Christian Bracconi, entraîneur de l'Espérance de Tunis. (Photo est.org.tn)

Staff Technique

Bracconi met la direction dans l'embarras

Il y a parfois des intérims qui ne dépassent pas leur statut provisoire. Et puis il y a ceux qui bouleversent totalement les plans établis. À l’Espérance Sportive de Tunis, Christian Bracconi est aujourd’hui en train de provoquer un véritable casse-tête au sein de la direction sang et or.

Après le limogeage de Patrice Beaumelle au mois de mai dernier, le club avait choisi de confier une nouvelle fois les rênes de l’équipe première au technicien français Christian Bracconi afin d’assurer la transition jusqu’à la fin de saison. L’idée semblait alors claire : stabiliser le groupe, sauver ce qui pouvait l’être et attendre l’ouverture du marché des entraîneurs pour recruter un profil plus expérimenté ou plus "prestigieux" en vue du prochain exercice.

Dans l’ombre, les dirigeants sang et or ont d’ailleurs activé plusieurs pistes et multiplié les contacts afin d’étudier les différentes options disponibles pour la saison prochaine. Mais entre-temps, Christian Bracconi a complètement changé la donne.

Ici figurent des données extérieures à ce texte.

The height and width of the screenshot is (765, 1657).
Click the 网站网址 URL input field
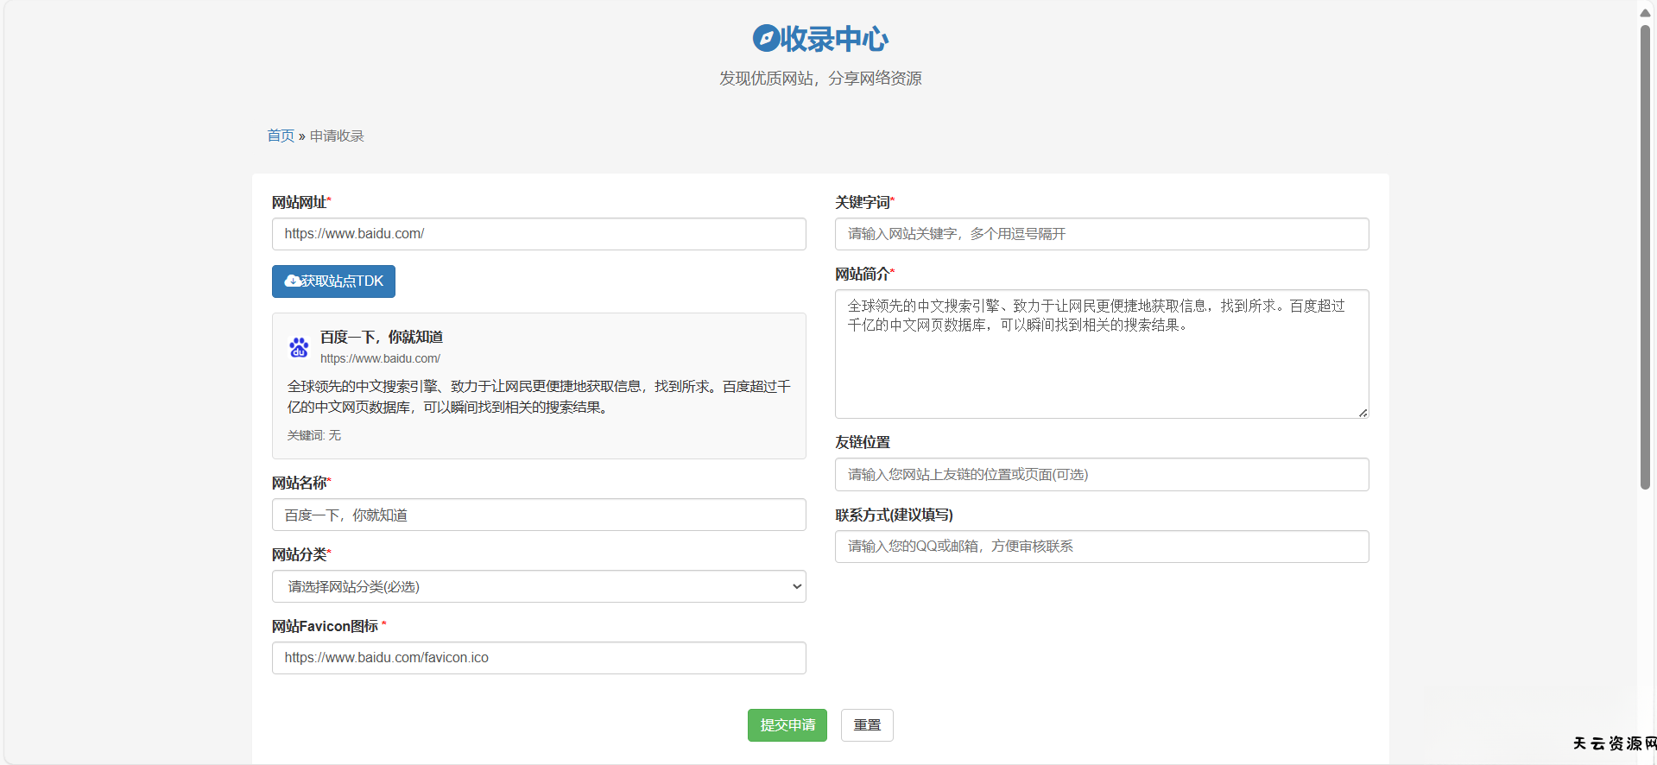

En quelques semaines seulement, l’entraîneur français est parvenu à redresser une équipe qui semblait avoir perdu ses repères. Sous sa conduite, l’Espérance a enchaîné cinq victoires consécutives, validé sa qualification pour la prochaine Ligue des champions africaine et surtout remporté la Coupe de Tunisie, sauvant ainsi une saison qui paraissait compromise il y a encore peu.

Plus impressionnant encore, Bracconi n’a connu que la victoire à la tête des Sang et Or. Au-delà des résultats, c’est surtout le visage affiché par l’équipe qui a convaincu une grande partie des observateurs. Le jeu s’est voulu plus simple, plus direct, mais surtout redoutablement efficace. Les choix des joueurs ont souvent été jugés cohérents, tandis que le coaching du technicien français a régulièrement fait la différence dans les moments importants.

Cette capacité à remettre rapidement l’équipe sur les rails, à maîtriser son groupe et à gérer intelligemment ses rencontres n’est évidemment pas passée inaperçue. Et après le sacre en Coupe de Tunisie, alors que tous les voyants étaient au vert, Christian Bracconi a lui-même exprimé son souhait de poursuivre l’aventure à la tête de l’équipe première.

C’est précisément là que débute le véritable dilemme pour la direction espérantiste.

Faut-il miser sur la continuité et maintenir en poste l’homme qui a sauvé la fin de saison, remis de l’ordre dans l’équipe et restauré une certaine confiance autour du groupe ? Ou faut-il malgré tout poursuivre le projet initial et recruter un nouvel entraîneur au CV plus fourni, avec tout ce que cela comporte comme promesses… mais aussi comme incertitudes ?

Car dans le football moderne, les garanties n’existent pas. Un entraîneur réputé, disposant d’un parcours plus prestigieux, ne représente jamais une assurance de réussite. À l’inverse, Bracconi possède désormais un avantage considérable : il connaît parfaitement l’effectif, les réalités du club, la pression de l’environnement sang et or ainsi que les exigences du très haut niveau africain.

Le débat mérite donc d’être posé avec calme et lucidité. Les émotions liées au récent succès ne doivent pas masquer la nécessité d’une réflexion profonde sur l’avenir du projet sportif. Mais dans le même temps, les résultats obtenus par le technicien français rendent difficile l’idée de tourner la page aussi rapidement.

La décision finale ne sera certainement pas facile à prendre. Elle devra être mûrement réfléchie, car elle pourrait influencer toute la trajectoire de la saison prochaine. Les prochains jours, voire les prochaines semaines, permettront sans doute d’y voir plus clair. En attendant, une chose est certaine : Christian Bracconi a réussi ce que peu imaginaient il y a encore quelques semaines… mettre toute la direction sang et or dans l’embarras.